- **WHAT IS BEING ASKED**
Can you reproduce the listing below in full, requests included, but scale every number in the answers (the click coordinates and the viewport width and height) by 2.25, rounding to whole numbers with halves going up? Leave the pictures out and don't change any numbers in the requests.

===== STORED RECORDS =====

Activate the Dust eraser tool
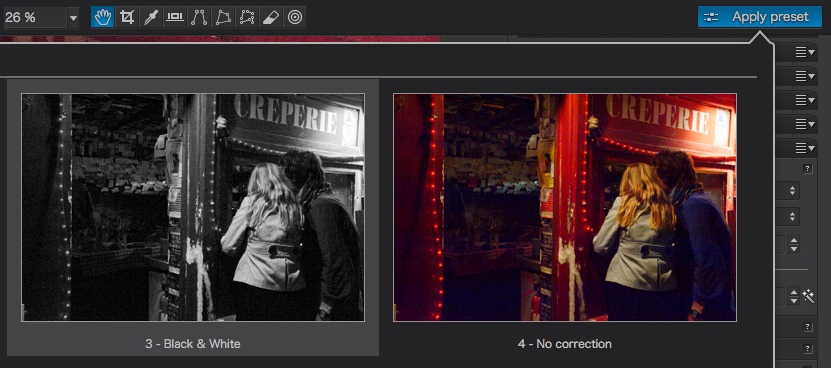Viewport: 831px width, 368px height. [x=271, y=17]
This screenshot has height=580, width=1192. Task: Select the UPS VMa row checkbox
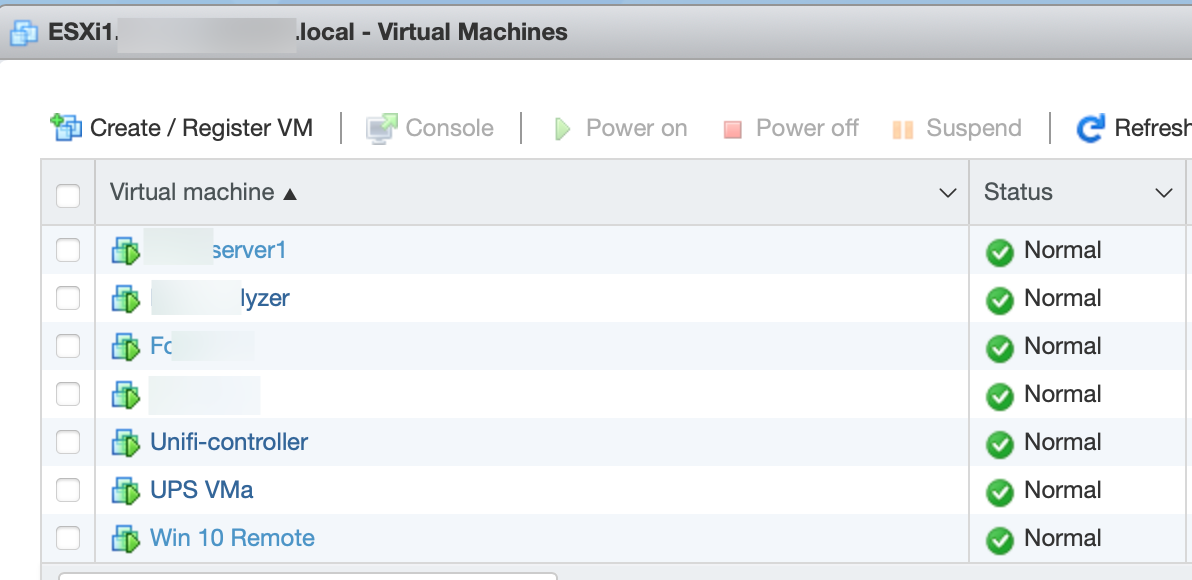68,490
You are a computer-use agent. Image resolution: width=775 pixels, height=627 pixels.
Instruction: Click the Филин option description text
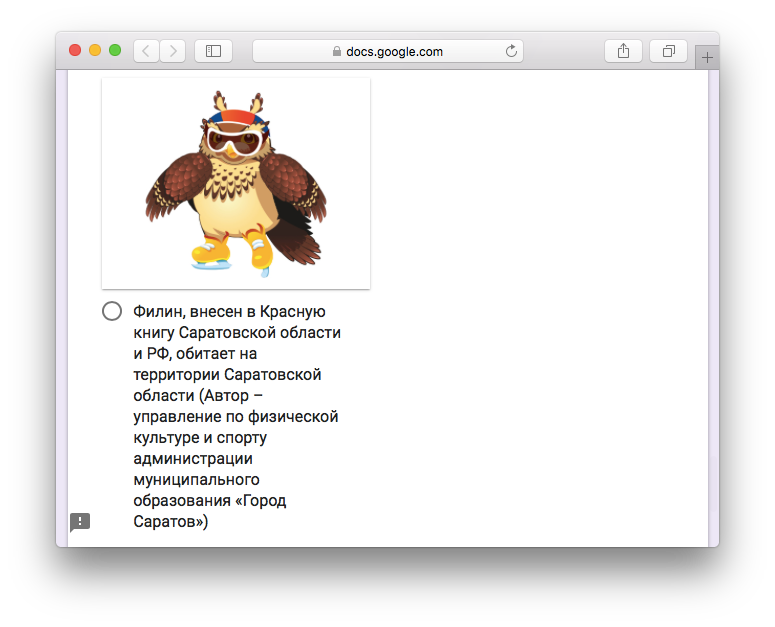236,416
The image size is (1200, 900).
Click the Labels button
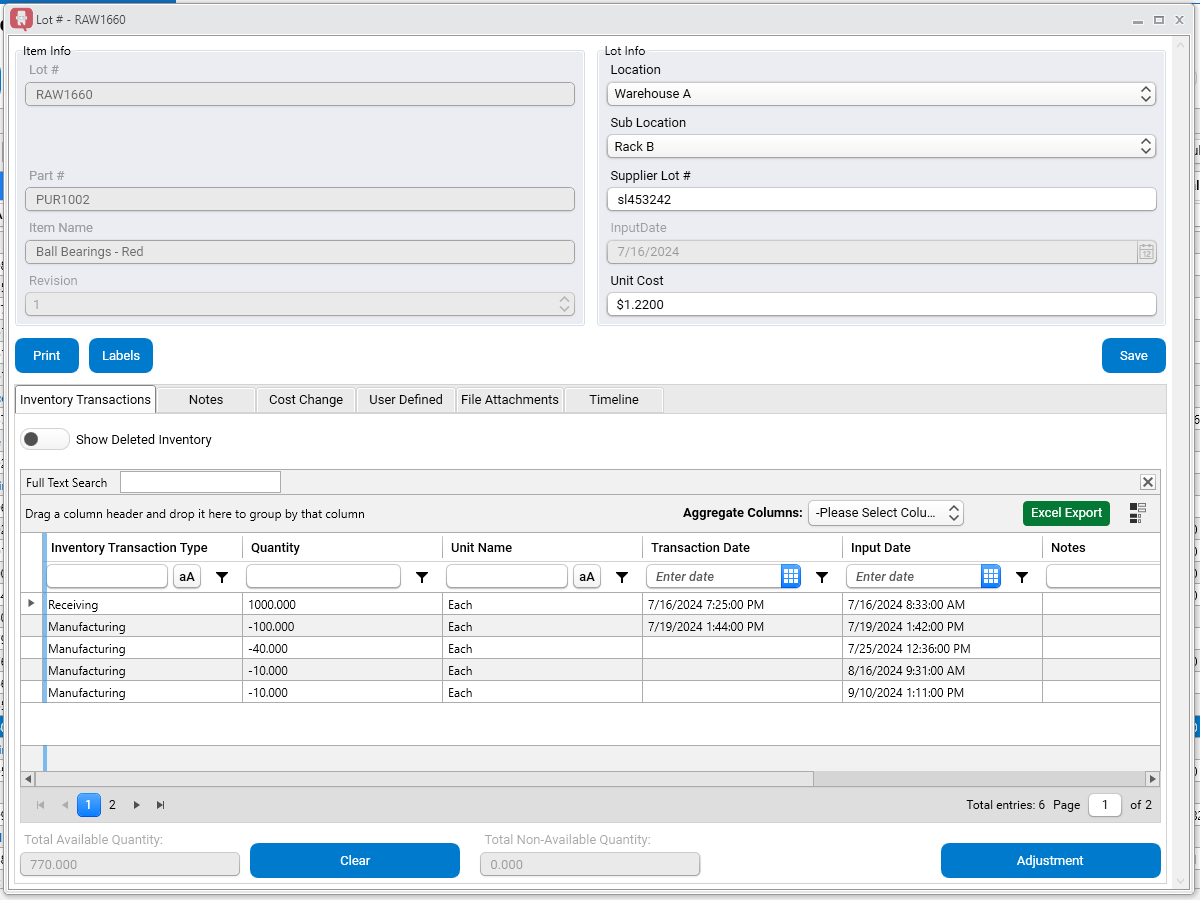coord(120,355)
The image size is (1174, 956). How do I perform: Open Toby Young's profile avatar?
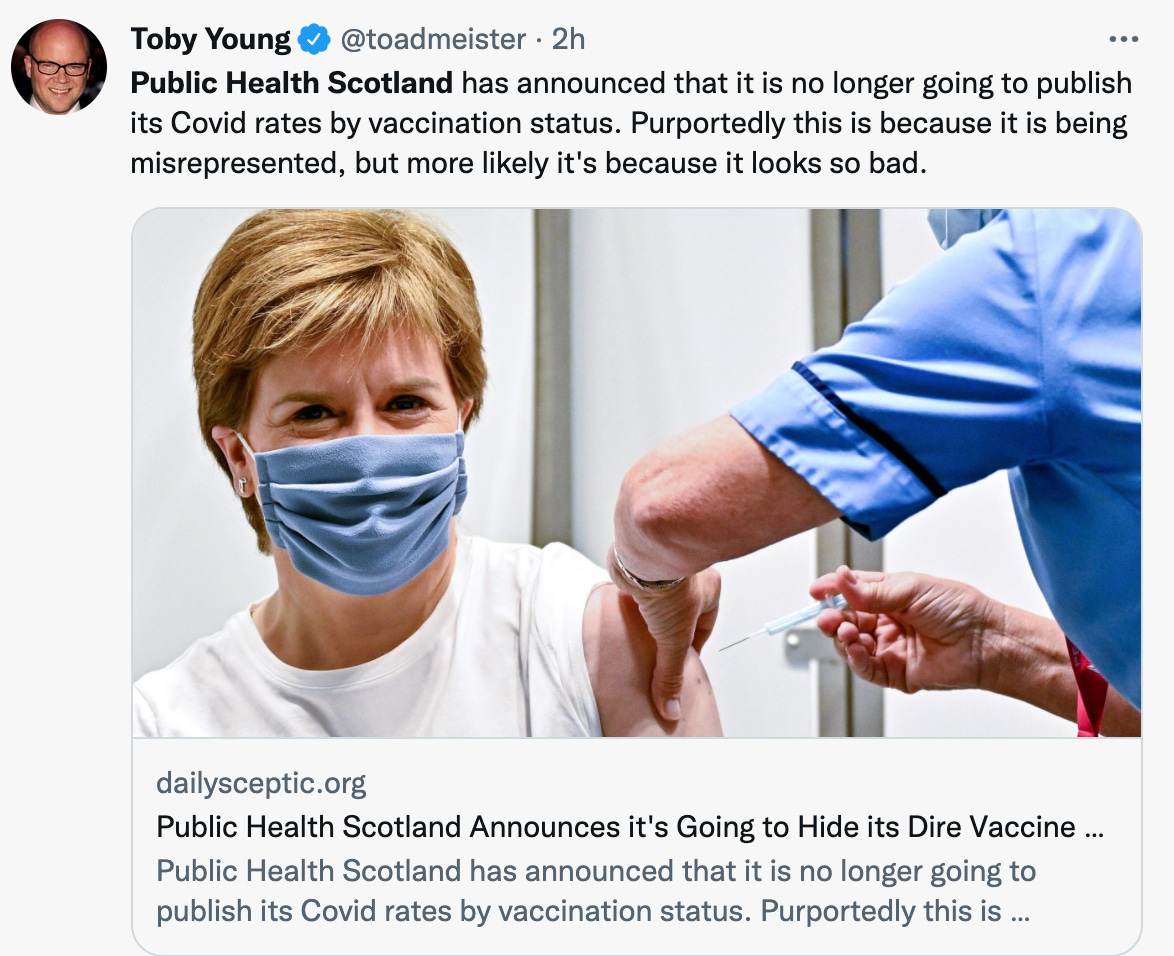click(x=59, y=67)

=====

- **COMPLETED EXERCISE**
Activate the Dust eraser tool
Viewport: 1870px width, 828px height. [x=610, y=38]
This screenshot has height=580, width=1192. Task: Select the UPS VMa row checkbox
153,1103
You are a computer-use agent. Image resolution: width=775 pixels, height=627 pixels.
Instruction: Click the Филин option description text
531,936
The image size is (1200, 900).
Click the Labels button
coord(270,799)
The image size is (1174, 956). How do I perform: Open Toby Young's profile avatar?
click(x=133, y=151)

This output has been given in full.